┌─ Texte à lire

Pris à la gorge par le blocus d’Israël contre Gaza et la fermeture de
la frontière avec l’Egypte, le Hamas a accepté la réconciliation aux
conditions du président Mahmoud Abbas afin d’assurer sa survie à terme,
quitte à céder le pouvoir, selon des analystes.
Lors d’une rare rencontre après la conclusion d’un nouvel accord de
réconciliation le 23 avril, Mahmoud Abbas et le chef du mouvement
islamiste, Khaled Mechaal, ont réitéré lundi à Doha "leur volonté
sérieuse d’ouvrir une nouvelle page fondée sur le partenariat national",
selon le Hamas.
Contrairement aux épisodes précédents du feuilleton de la réconciliation
depuis 2011, le Hamas n’a émis aucune réserve sur la composition du
futur gouvernement transitoire de personnalités indépendantes, ni sur
les assurances de M. Abbas que celui-ci suivrait sa seule politique.
Et le quotidien Al-Qods, publié en Cisjordanie contrôlée par l’Autorité
palestinienne et à Jérusalem-Est, a recommencé mercredi à être distribué
à Gaza gouverné par le Hamas depuis 2007, une mesure annoncée il y a
trois ans mais restée lettre morte.
"La chute des Frères musulmans en Egypte et ses conséquences sur Gaza
concernant la fermeture des tunnels et le terminal frontalier, ainsi que
les difficultés financières, ont contraint le Hamas à rechercher une
issue", explique Naji Charab, professeur de science politique, en
référence aux tunnels de contrebande qui atténuaient l’impact du blocus
israélien.

└─
┌─ Matériel fourni

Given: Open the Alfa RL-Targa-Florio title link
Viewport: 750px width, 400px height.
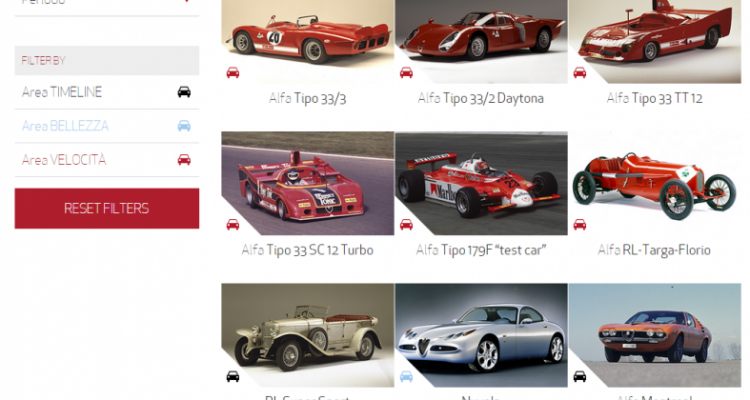Looking at the screenshot, I should [x=654, y=250].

└─

**Consigne:**
Prolongez le texte sur la réconciliation entre le Hamas et Mahmoud Abbas en reprenant juste après sa dernière phrase.

**Réponse:**
Grâce à son intégration au système politique palestinien, "la relation
du Hamas avec l’Egypte va s’améliorer, et c’est un énorme bénéfice pour
lui", poursuit M. Charab, enseignant à l’Université Al-Azhar de Gaza.
Interrogé mardi soir sur le fait de savoir si le Hamas était "l’ennemi"
de l’Egypte, l’homme fort du pays, le maréchal Abdel Fattah al-Sissi,
qui a destitué le 3 juillet le président islamiste Mohamed Morsi, s’est
borné à appeler ses compatriotes à ne pas laisser leurs "sentiments
contre le Hamas affecter notre (...) défense de la cause palestinienne".
"La série de revers des Frères musulmans dans la région, en particulier
en Egypte, a aidé les dirigeants pragmatiques, tels que Mechaal, Moussa
Abou Marzouk (numéro 2 du mouvement, NDLR) et (le chef du gouvernement
du Hamas) Ismaïl Haniyeh, à faire accepter au courant radical la relance
de la réconciliation", précise l’analyste politique Hani Habib.
Le mouvement s’est résolu à "confier les affaires à l’Organisation de
libération de la Palestine et à l’Autorité palestinienne pour
transformer le Hamas en partenaire politique reconnu et accepté
régionalement et internationalement sans devoir faire de concession
politique, comme reconnaître Israël", ajoute-t-il.
Dans une tribune, Ephraïm Halévy, un ancien chef du Mossad, le service
de renseignements israélien, conseille au "gouvernement israélien
d’envisager sérieusement d’éradiquer le Hamas par surprise" ou bien,
comme il le préconise, de "lui parler justement au moment où il est en
position d’infériorité".
Le Hamas envisage de "renoncer au gouvernement à Gaza, encouragé par
l’expérience du mouvement islamiste en Tunisie", qui a cédé en janvier
les rênes du gouvernement, confirme un responsable du mouvement, Ahmad
Youssef.
L’expérience du pouvoir s’est avérée "un fardeau qui épuise les énergies et sape la popularité du Hamas", souligne-t-il.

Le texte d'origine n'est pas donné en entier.